Welcome to John’s Historically Inaccurate Ramblings. Today, we’re talking about the Roman emperor everyone loves to hate, Nero. The big myth about him is his role in the great fire that burned the city; where in his delusions of grandeur, he thought to play the fiddle to calm the panicking populace of Rome. There is very little historical precedence for this.
For one, Tacitus wrote that Nero wasn’t even in the city when he heard about the fire. And when he did, he rushed back to the city. Yes, he did build a new palace on the ruins the flames tore down, but he opened his already existing palaces (plural!) to the people who were rendered homeless by the fire. He even arranged for food to be delivered to the survivors so they didn’t starve to death.

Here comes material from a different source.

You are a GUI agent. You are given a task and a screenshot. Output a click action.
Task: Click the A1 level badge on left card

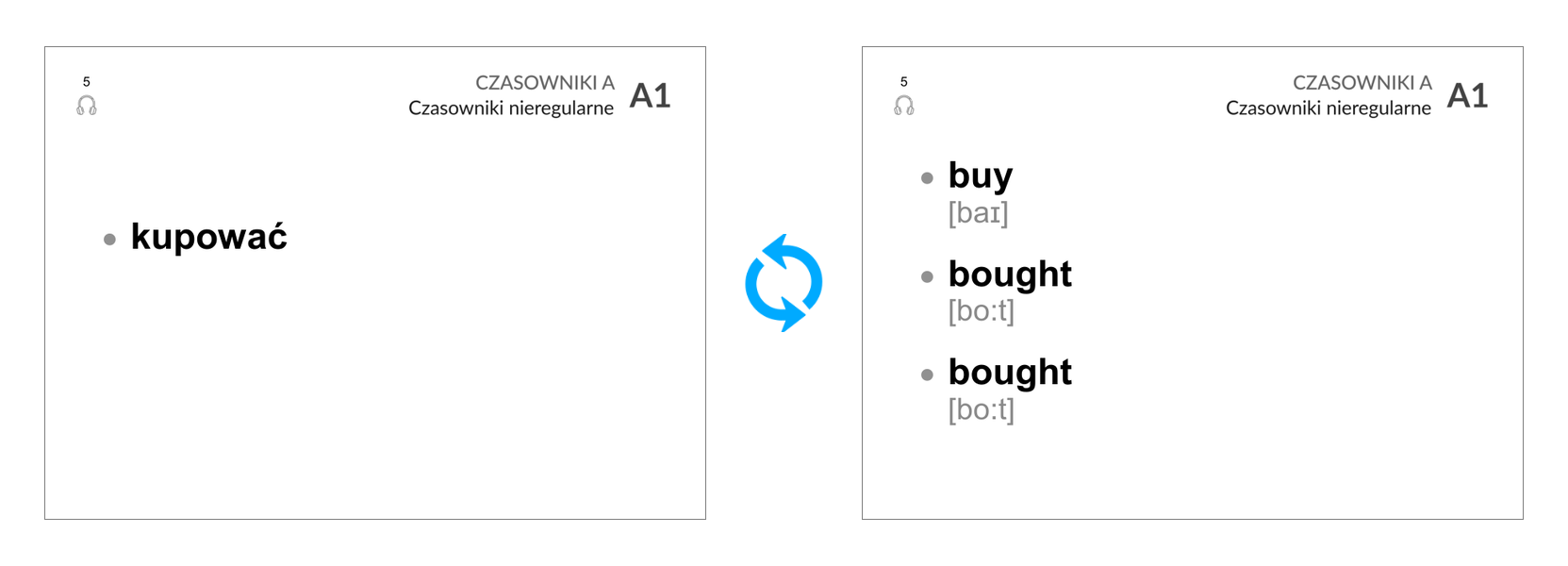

Fires in Rome were extremely common and this fire was unique in its devastation. Nero may have played as the fire burned many miles away, but he was tireless in rebuilding the city. He created some of the earliest zoning laws where houses were made to be separate from each other. This curtailed future fires from spreading as quickly as the great fire.
Did Nero do abhorrent things? Of course. He poisoned his own stepbrother at a dinner party and claimed the young Britannicus was suffering from an epileptic fit when onlookers tried to help. He ordered his own mother killed when she tried to use Nero for her own political advantages. Nero did persecute Christians more so than previous emperors. If we want to condemn Nero, fine; however we should do so based on things he actually did.